Will they have the right to the assistance of lawyers? "Subject to prior request, citizens of third countries will be allowed, under internment, to come into contact at the right time with their legal representatives, their family members and consular authorities competent" (Art. 15.2). At the appropriate time? What is this time? There is no guarantee that these new pariahs are prohibited from now on.

This does not only harm those who, from unions and organizations defending human rights, are protesting this horrible directive. But this is not an isolated event. Although it requires a qualitative remedy, it is only the result of any policy of the European Union towards immigrants: from Maastricht Treaty and the Schengen Agreement of 1985, which already define a common admission and expulsion of foreign citizens, until the creation of listings citizens "ineligible" in the EU; of the various European directives on immigrants, as with the Directive 2003/86/EC of 22 September, on the right to family reunification that restricts the right to be reunited with those who have "fixed and regular income sufficient for their own subsistence and that members of their families, without resorting to social assistance system of the Member State in question "(Article 7), Directive 2003/109/EC on the status of citizens of third countries - Council Decision 2004/573/EC" on the organization of joint flights for the expulsion from the territory of two or more Member States, citizens of third countries which apply the resolutions of expulsion" specifies "the use of coercive measures" and specifies that the organizers decide how they will advertise the expulsion order, but that "normally, information on the operation of expulsion will be published only when it is done."

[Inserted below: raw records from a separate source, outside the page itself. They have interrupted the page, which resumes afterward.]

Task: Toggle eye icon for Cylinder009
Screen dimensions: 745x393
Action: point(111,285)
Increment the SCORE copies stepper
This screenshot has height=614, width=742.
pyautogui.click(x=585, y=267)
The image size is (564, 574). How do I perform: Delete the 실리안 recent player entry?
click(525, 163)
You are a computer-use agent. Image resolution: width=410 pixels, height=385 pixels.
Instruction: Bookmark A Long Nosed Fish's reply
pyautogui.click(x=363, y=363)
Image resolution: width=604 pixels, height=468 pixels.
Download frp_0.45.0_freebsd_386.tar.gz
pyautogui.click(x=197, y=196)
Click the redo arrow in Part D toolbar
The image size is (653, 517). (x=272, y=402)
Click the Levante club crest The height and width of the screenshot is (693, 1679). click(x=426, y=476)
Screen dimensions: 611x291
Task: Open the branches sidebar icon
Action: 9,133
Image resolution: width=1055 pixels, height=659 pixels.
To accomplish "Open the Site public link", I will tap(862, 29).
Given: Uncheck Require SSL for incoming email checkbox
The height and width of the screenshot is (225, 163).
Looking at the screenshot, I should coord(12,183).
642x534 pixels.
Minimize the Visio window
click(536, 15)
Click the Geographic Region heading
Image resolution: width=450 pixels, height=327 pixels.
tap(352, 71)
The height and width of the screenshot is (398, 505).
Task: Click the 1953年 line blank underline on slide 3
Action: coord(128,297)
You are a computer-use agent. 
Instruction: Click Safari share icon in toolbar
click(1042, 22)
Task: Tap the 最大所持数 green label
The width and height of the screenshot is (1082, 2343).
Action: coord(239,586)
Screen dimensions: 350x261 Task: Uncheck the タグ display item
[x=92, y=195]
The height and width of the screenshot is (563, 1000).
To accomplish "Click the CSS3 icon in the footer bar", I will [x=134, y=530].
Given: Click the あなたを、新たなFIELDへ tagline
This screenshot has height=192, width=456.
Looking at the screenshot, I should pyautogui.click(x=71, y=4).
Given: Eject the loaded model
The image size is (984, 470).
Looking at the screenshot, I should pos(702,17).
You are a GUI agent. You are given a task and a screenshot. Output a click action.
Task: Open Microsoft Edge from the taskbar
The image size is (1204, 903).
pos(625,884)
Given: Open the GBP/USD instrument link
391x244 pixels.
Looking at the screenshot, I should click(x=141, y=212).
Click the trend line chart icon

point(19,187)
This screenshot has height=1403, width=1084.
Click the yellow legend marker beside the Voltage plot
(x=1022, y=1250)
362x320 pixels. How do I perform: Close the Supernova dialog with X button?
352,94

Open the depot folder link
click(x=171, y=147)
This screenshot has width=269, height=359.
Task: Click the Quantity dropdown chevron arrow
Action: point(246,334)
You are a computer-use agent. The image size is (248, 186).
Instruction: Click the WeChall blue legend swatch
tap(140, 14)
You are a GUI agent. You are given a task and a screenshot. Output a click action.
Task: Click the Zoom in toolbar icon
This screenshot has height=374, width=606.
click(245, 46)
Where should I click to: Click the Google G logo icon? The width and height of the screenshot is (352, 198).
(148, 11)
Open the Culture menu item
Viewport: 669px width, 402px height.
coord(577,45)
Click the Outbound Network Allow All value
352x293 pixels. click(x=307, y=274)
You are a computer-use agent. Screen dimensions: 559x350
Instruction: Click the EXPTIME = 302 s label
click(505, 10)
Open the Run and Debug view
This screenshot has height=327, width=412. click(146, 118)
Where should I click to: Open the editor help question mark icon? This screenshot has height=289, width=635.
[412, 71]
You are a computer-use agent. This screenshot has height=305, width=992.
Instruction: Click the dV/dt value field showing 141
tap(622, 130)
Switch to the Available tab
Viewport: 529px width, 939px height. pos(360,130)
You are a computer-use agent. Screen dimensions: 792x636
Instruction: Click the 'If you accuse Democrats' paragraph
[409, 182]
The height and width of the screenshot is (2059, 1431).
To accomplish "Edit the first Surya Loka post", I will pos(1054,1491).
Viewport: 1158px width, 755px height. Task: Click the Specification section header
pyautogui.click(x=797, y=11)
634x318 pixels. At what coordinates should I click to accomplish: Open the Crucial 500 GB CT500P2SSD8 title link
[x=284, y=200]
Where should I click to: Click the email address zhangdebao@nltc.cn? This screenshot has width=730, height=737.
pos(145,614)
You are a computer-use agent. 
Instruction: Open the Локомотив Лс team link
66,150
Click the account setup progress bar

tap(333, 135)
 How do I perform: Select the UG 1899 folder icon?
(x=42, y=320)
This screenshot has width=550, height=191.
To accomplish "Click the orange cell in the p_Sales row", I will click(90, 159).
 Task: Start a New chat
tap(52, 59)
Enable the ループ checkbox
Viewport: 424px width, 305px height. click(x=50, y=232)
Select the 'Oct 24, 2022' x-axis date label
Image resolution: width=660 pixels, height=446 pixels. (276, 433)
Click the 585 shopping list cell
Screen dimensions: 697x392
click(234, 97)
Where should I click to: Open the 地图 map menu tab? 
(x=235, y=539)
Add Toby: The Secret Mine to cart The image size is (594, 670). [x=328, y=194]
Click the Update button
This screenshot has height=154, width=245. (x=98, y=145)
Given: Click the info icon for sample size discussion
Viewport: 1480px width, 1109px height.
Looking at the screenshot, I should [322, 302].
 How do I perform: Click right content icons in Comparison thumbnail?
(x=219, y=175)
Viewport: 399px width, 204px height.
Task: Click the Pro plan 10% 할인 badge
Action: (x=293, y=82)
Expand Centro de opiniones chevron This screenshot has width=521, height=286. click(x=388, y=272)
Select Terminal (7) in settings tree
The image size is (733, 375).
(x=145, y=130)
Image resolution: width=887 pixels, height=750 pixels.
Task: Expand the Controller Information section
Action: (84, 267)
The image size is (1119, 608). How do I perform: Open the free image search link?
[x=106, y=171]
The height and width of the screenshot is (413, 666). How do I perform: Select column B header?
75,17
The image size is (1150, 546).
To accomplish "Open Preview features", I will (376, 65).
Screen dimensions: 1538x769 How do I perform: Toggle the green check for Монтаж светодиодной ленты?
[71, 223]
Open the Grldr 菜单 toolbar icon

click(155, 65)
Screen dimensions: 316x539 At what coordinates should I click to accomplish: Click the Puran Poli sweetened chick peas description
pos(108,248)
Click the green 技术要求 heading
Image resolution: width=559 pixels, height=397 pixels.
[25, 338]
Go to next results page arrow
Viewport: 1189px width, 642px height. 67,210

Recall that on September 7, 2006, the European Commissioner on freedom, security and justice, Mr. Fratini, requiring greater legal severity against those who provide work to undocumented immigrants within the European Union and voted against the massive adjustments. At that time, the vice-president of the Spanish government, Mrs. Teresa Fernandez de la Vega responded "there should no longer be any adjustments, no."


It is undoubtedly necessary to fight for the repeal of this directive of shame but we must also demand the repeal of all EU directives against workers and immigrants.

As an activist convinced that the interests of workers and peoples of Europe lies with the break with the European Union and the dismantling of the institutions of Brussels to establish a union of peoples and nations of Europe freed from exploitation and oppression, I believe that we must achieve the broadest unity among organizations working for the cancellation of this and all anti-workers directives.
 

Note: Luis González is a health care union leader in Seville, Spain, and is the editor of the newspaper Información Obrera.